On Gorbachev’s 90th birthday: the world changed in six years – politics



[ad_1]

Wishes can’t be big enough when it’s a historic statesman’s birthday. Mikhail Sergejewitsch Gorbachev will turn 90 on Tuesday, and the Nobel Peace Prize winner has barely heeded his request that his legacy somehow continue to have effect. He called on his successor Vladimir Putin and new US President Joe Biden to “openly approach”, and the European Union and Russia should also “negotiate with each other without fear.” Everything that had ever been so easy for him.

The former head of the Kremlin, the first and last president of the Soviet Union, is going through difficult times, also, of course, because the pandemic has kept him in isolation in a hospital for a year. But he also feels painfully how the Russian-Western relationship has become so radical since the emotional peak of his time. The “common European home” that Gorbachev once dreamed of did not come into being; Disarmament treaties like the INF Agreement, which he described in 1987 as a “milestone in the history of the human struggle for a world without war,” were terminated by the United States and later by Russia.
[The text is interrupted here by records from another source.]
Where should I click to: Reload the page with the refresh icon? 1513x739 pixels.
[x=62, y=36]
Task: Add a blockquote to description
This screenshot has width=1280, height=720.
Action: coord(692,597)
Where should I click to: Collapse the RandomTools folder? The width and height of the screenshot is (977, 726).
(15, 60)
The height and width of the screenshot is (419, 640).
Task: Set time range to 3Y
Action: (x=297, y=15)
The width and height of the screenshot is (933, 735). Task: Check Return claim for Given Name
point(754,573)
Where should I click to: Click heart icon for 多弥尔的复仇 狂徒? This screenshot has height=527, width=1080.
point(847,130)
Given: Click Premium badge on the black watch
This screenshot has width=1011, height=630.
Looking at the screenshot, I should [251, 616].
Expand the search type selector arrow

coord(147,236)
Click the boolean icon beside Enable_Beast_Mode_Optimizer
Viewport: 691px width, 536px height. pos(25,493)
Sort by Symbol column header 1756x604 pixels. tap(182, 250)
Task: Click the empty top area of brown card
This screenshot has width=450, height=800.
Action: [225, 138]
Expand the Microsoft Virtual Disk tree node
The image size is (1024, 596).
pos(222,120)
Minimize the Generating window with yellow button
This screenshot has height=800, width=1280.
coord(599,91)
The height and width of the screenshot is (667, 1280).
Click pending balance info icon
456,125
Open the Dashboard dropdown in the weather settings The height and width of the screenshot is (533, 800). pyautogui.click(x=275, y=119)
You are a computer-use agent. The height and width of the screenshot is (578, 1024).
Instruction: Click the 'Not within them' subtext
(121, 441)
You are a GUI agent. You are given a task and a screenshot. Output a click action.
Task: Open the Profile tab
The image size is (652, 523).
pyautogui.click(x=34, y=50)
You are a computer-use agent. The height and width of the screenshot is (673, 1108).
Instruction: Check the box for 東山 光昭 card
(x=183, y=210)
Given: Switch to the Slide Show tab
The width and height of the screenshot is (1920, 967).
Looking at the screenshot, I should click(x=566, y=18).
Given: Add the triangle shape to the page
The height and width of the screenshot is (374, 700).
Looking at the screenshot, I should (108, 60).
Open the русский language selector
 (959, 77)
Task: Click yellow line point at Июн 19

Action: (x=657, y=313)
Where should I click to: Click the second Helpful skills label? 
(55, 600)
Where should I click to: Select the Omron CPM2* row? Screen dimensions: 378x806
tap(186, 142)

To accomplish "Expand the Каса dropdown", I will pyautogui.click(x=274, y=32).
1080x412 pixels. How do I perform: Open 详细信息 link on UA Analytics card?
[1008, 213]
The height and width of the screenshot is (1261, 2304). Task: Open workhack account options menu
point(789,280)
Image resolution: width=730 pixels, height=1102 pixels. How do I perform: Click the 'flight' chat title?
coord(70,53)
Ten years ago, when he turned 80, Gorbachev was still particularly concerned about his country, calling corruption and arbitrariness in Russia “the greatest evils.” Now he sees himself in an interview with him Komsomolskaya Pravda Forced to pass a general roll “to not allow any war.” He is at least relieved that the New Start Treaty was extended a few weeks ago and that the two nuclear powers have at least saved some of Gorbachev’s extensive disarmament work. No one can deny that it changed the world in just six years. In the West, especially in Germany, they are deeply grateful to him for this, in Russia his life balance is much more ambiguous.

In Russia, most see him as the destroyer of the Soviet Union.

Only between 12 and 15 percent of the Russian population see it as positive, says the director of the independent opinion research institute Levada, Lev Gudkow of the SZ. “I adore him, despite his mistakes. He has started reforms, shattered the communist monopoly, relaxed with the West and ended the war in Afghanistan – all of this is thanks to him,” says Gudkow. “But most of the people in Russia think that he is destroying the Soviet Union.”

Mikhail Gorbachev was extremely young by Soviet standards, only 54 when he became general secretary of the central committee of the dominant Communist Party in 1985 and the frozen Soviet empire broke apart. He did not want to abolish socialism, he wanted to strengthen it, more openness and participation, more freedom, more competition, everything that has been historically cataloged under the terms “glasnost and perestroika”. “There he was very different from the people who were locked into their ideas, who had little idea of ​​what was going on in the outside world,” says East European historian Karl Schlögel of the SZ.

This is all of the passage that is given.